Nach einer kleinen Pause sagte ich zu ihm: »Aber, mein Lieber, wie können die Deutschen mehr tun als die Engländer? So ein ungeheuer großes Kriegsschiff wie die ›Rodney‹ haben sie ja nicht. Vor dem Weltkriege, ja, da hätten sie mehr tun können. Aber jetzt würde es ihnen doch wohl schwer fallen.«
»Vor dem Kriege«, rief Viktor eifrig aus, »da wäre ganz sicher der Kaiser Wilhelm auf seiner prachtvollen Kaiserjacht ›Hohenzollern‹ mit einem ganzen Geschwader nach Reykjavik gekommen … Aber auch jetzt, nach dem Krieg, ist es nicht unmöglich, daß die Deutschen die Engländer trotz allem doch überflügeln werden.«
»Was meinst du eigentlich, Viktor? Du mußt etwas gehört haben. Also heraus damit! Was haben die Deutschen vor?«
Triumphierend erwiderte der Junge: »Nun, ich will es Ihnen sagen. Ich habe tatsächlich etwas sehr Interessantes gehört. Es ist wahr, die Deutschen haben keine so großen Kriegsschiffe mehr wie die ›Rodney‹, auch keine Riesenflug, zeuge. Aber sie haben etwas, was noch größer und bedeutender ist … und das ist der ›Zeppelin‹.«
Jetzt wurde mir der berechtigte patriotische Stolz meines jungen deutschen Gefährten klar …

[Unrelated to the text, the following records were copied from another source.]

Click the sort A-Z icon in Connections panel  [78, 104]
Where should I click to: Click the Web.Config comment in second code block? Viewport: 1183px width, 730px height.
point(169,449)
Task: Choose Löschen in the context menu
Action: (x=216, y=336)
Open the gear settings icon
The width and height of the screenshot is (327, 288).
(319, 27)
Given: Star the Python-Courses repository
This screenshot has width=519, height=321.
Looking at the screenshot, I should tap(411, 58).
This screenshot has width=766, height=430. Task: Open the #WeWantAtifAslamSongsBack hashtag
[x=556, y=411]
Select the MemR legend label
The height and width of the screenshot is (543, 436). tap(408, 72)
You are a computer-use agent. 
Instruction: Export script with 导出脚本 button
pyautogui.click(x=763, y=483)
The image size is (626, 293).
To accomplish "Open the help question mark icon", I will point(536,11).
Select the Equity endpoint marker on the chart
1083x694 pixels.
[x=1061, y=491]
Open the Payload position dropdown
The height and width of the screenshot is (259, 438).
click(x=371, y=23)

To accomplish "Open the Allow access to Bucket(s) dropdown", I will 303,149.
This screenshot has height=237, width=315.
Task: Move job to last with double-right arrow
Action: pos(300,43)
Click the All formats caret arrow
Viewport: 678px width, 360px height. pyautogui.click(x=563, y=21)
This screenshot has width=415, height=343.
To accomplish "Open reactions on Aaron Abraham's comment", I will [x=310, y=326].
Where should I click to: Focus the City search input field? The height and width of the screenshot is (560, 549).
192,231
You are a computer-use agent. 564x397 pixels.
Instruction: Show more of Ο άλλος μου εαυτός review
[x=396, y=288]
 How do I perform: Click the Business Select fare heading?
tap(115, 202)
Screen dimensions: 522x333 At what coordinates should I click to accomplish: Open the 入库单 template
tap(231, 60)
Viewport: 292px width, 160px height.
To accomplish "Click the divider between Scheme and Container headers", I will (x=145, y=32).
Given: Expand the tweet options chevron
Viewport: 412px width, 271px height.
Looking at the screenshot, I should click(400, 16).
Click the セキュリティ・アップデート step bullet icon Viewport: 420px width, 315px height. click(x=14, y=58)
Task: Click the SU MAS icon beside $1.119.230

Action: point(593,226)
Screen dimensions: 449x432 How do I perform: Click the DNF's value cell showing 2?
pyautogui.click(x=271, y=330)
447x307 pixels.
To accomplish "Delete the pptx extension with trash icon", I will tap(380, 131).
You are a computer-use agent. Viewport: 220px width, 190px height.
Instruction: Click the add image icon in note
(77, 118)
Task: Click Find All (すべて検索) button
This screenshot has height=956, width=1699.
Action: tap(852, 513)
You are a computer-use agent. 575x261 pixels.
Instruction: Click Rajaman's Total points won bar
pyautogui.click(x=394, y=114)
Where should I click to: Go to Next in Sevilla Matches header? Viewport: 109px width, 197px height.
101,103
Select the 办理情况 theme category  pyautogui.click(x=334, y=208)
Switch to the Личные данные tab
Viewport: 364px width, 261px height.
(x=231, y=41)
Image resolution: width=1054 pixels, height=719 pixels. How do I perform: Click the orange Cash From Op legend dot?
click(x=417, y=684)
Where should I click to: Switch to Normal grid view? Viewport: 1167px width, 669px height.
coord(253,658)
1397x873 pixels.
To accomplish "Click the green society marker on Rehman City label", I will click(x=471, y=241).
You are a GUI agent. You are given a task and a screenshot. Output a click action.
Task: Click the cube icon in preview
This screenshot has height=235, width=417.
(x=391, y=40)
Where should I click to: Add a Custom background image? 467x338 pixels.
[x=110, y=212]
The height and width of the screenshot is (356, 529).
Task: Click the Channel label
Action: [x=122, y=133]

»Wie?« rief ich aus. »Hast du wirklich gehört, daß der ›Zeppelin‹ nach Island kommen soll?«
»Ja, ich habe davon gehört. Es sei abgemacht, daß der ›Zeppelin‹ komme.«
»Der ›Zeppelin‹ nach Island! Das ist großartig, Viktor. Und wenn es wahr ist, dann hast du auch recht: dann haben die Deutschen noch mehr getan als die Engländer. – Die hohen Kosten oder das schlechte Wetter könnten allerdings die Fahrt verzögern. Aber wir wollen das Beste hoffen. Kommt der ›Zeppelin‹ nicht während des Festes, so wohl sicher nachher.«
Es traf sich, daß mit diesem Ausblick unsere Unterhaltung ihren Abschluß fand, denn das Zeichen zum Mittagessen ertönte.